The full impact of lockdowns was felt in the second quarter ending June 30, where rent collection was only 38 per cent.
Unibail-Radamco-Westfield said that at July 24, rent collection for July stood at 50 per cent, although the firm expects an improvement in its rental collection especially since negotiations have taken place with tenants regarding Covid-19 assistance.
The lockdowns across Europe and North America meant the Westfield centres were forced to temporarily close from around mid-March for an average of 67 days.
As of June 30, 97 per cent of the stores within its European shopping centres had reopened with footfall showing “an encouraging recovery”.
At Unibail-Radamco-Westfield’s two UK sites, footfall was now approaching 50 per cent of 2019 levels, although this was slower than the 80-90 per cent footfall recorded in parts of mainland Europe, including France and Spain.

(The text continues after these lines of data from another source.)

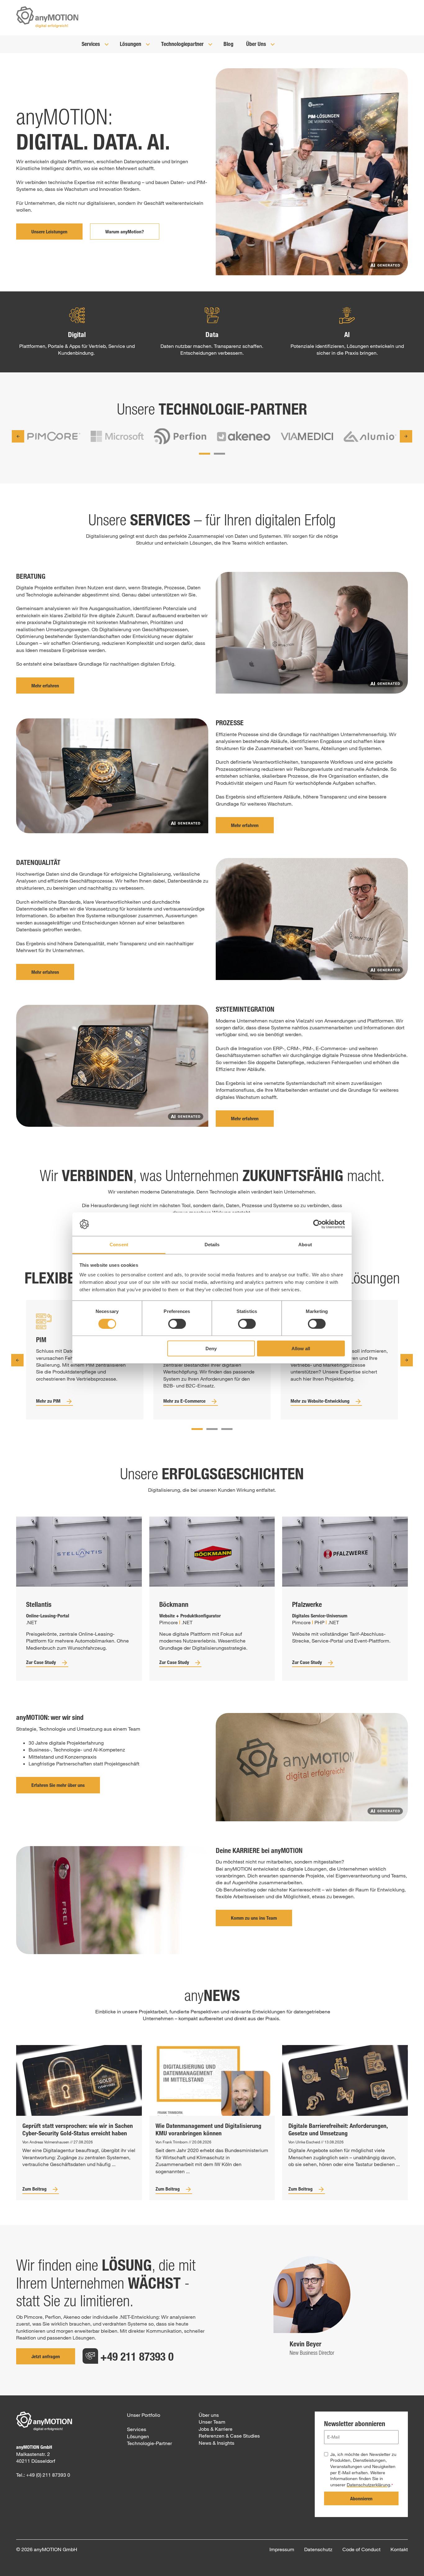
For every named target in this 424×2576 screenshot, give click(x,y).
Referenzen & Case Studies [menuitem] (229, 2436)
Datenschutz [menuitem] (318, 2549)
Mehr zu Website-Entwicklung (320, 1401)
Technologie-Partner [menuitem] (149, 2443)
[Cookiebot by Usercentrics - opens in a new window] (318, 1224)
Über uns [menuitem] (209, 2415)
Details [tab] (212, 1244)
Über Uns (256, 43)
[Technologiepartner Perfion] (180, 437)
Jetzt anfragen (45, 2356)
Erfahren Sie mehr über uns (58, 1785)
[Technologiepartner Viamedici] (307, 437)
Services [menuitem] (136, 2429)
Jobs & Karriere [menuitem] (215, 2429)
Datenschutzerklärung (368, 2484)
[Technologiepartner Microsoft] (117, 437)
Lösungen (131, 43)
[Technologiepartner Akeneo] (243, 437)
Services (91, 43)
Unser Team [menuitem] (212, 2422)
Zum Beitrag (34, 2189)
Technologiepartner (183, 43)
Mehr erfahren (45, 685)
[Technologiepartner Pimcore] (54, 437)
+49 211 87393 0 (137, 2356)
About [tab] (305, 1244)
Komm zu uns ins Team (254, 1918)
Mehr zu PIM (48, 1401)
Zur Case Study (41, 1662)
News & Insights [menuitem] (216, 2443)
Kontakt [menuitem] (399, 2549)
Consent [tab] (119, 1244)
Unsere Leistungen (49, 231)
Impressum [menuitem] (281, 2549)
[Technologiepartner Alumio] (370, 437)
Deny (211, 1348)
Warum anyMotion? (124, 231)
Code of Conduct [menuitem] (361, 2549)
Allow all (300, 1348)
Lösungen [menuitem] (138, 2436)
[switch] (177, 1323)
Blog (228, 43)
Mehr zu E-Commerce (184, 1401)
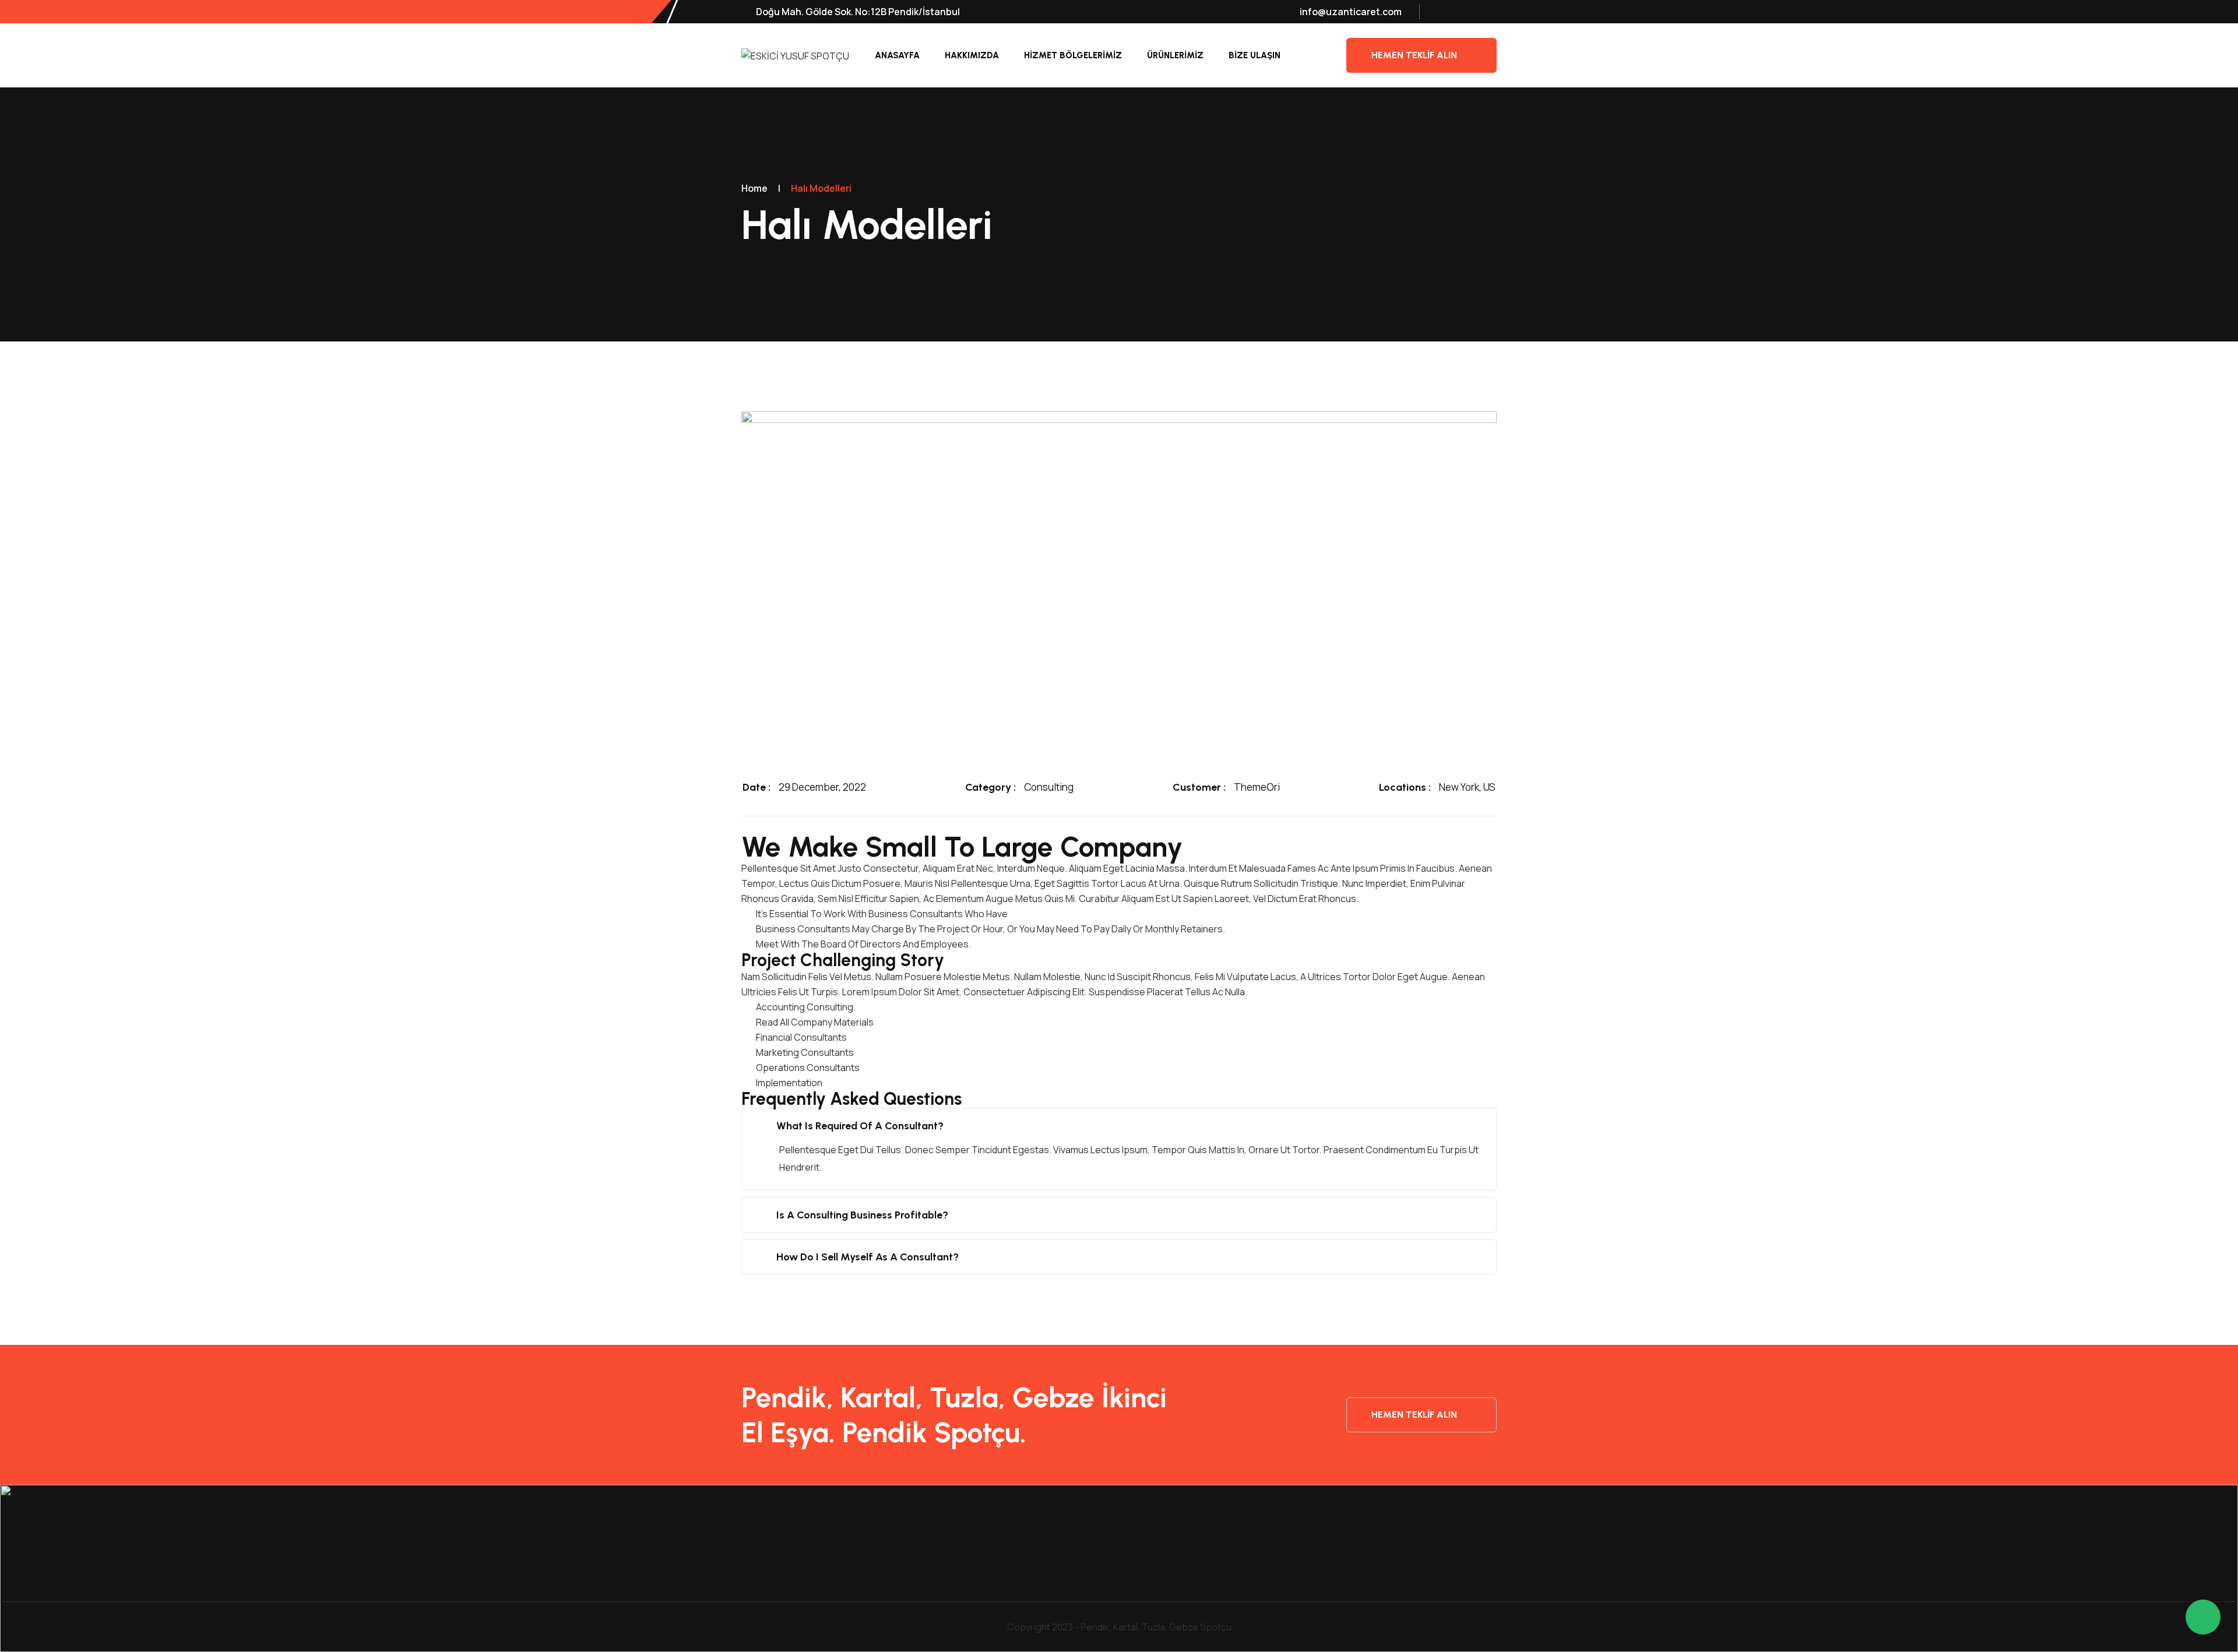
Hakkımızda (972, 55)
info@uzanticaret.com (1351, 11)
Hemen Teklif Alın (1414, 55)
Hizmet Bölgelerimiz (1073, 55)
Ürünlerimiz (1175, 55)
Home (754, 188)
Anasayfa (897, 55)
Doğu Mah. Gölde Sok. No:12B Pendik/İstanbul (857, 11)
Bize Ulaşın (1254, 55)
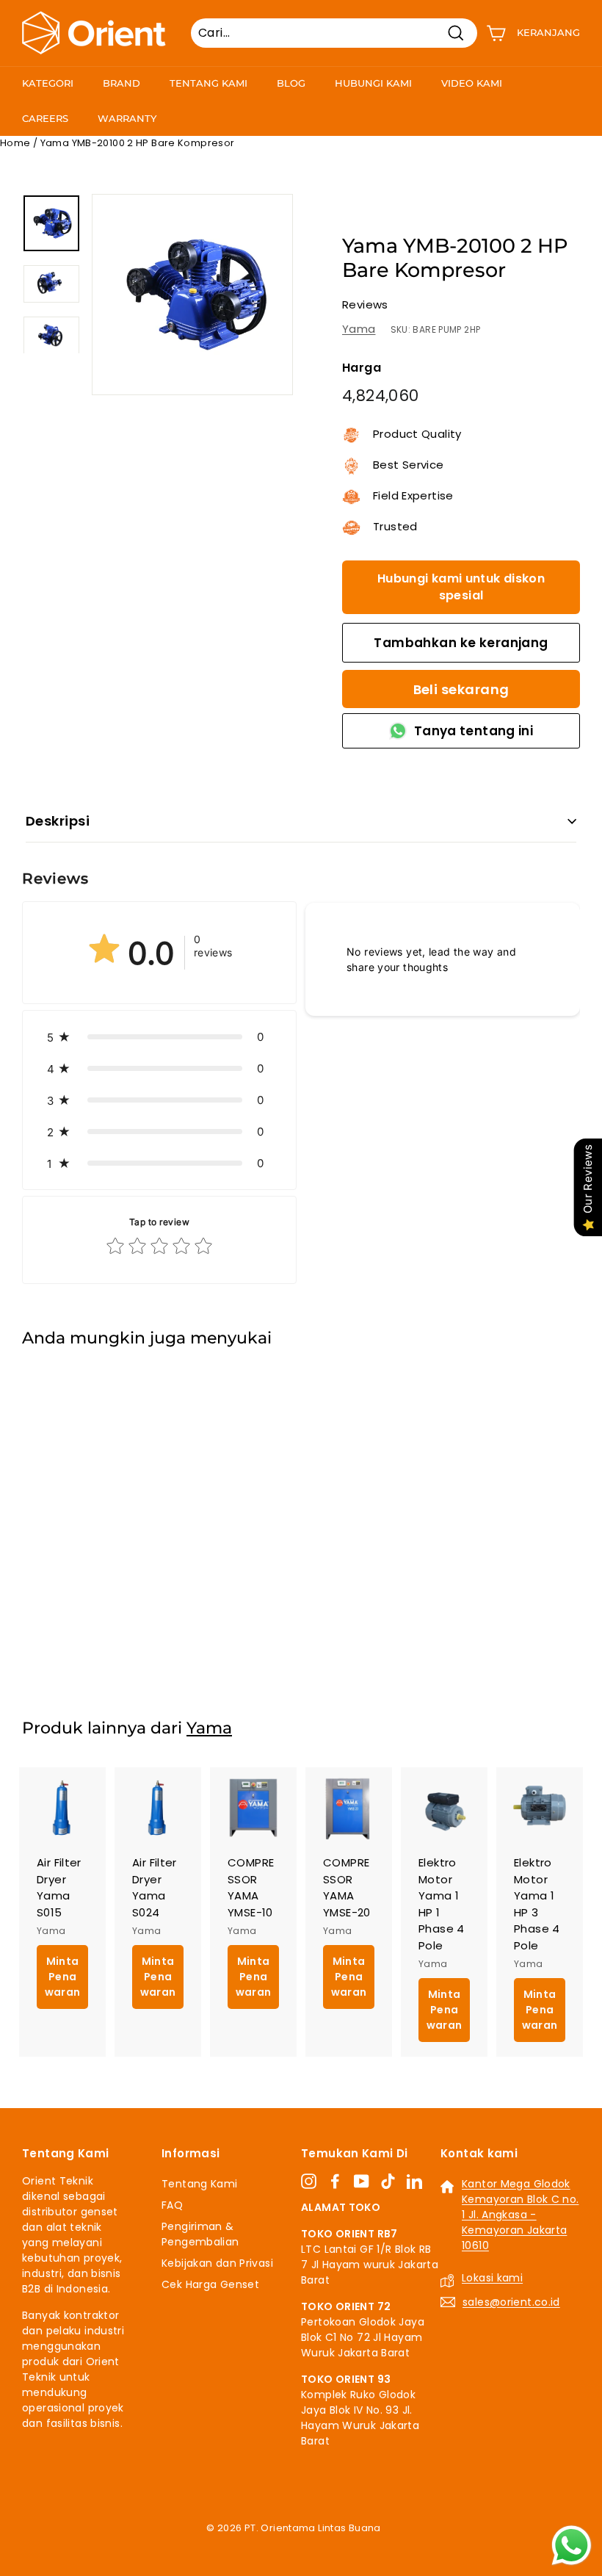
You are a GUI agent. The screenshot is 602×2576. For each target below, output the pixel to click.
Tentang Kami (208, 83)
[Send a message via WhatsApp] (571, 2545)
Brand (121, 83)
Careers (45, 118)
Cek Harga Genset (210, 2284)
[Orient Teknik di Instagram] (308, 2181)
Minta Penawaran (63, 1619)
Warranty (127, 118)
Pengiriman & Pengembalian (200, 2234)
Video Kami (471, 83)
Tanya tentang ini (473, 731)
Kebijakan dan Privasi (217, 2263)
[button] (159, 1036)
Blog (291, 83)
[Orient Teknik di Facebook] (335, 2181)
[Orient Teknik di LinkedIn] (414, 2181)
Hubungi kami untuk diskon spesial (461, 587)
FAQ (172, 2205)
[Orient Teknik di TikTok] (388, 2181)
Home (15, 143)
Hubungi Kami (373, 83)
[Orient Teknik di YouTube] (361, 2181)
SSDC (316, 2545)
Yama (359, 328)
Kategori (47, 83)
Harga (361, 367)
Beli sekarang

Unibail-Radamco-Westfield expects its UK footfall to improve once the easing of lockdown restrictions on leisure operators – such as cinema and gym tenants – and more people returning to office work from August 1 are taken into account.
Chief executive Christophe Cuvillier said the first half was “significantly impacted by Covid-19” and that there was ongoing risk from government lockdown measures to stop the coronavirus’s spread, such as those being reimposed in California and Catalonia, Spain.
“While malls were allowed to open across Europe, stores in enclosed parts of centres in California were ordered to close again from July 13, with kerbside pick-up permitted, while Westfield World Trade Centre [in New York] still hasn’t been allowed to reopen,” he said.
“These developments show that the risk of the pandemic has not fully subsided.”
Last month, Unibail-Radamco-Westfield sold five French shopping centres through a £1.8 billion joint venture deal with Crédit Agricole Assurances and La Française.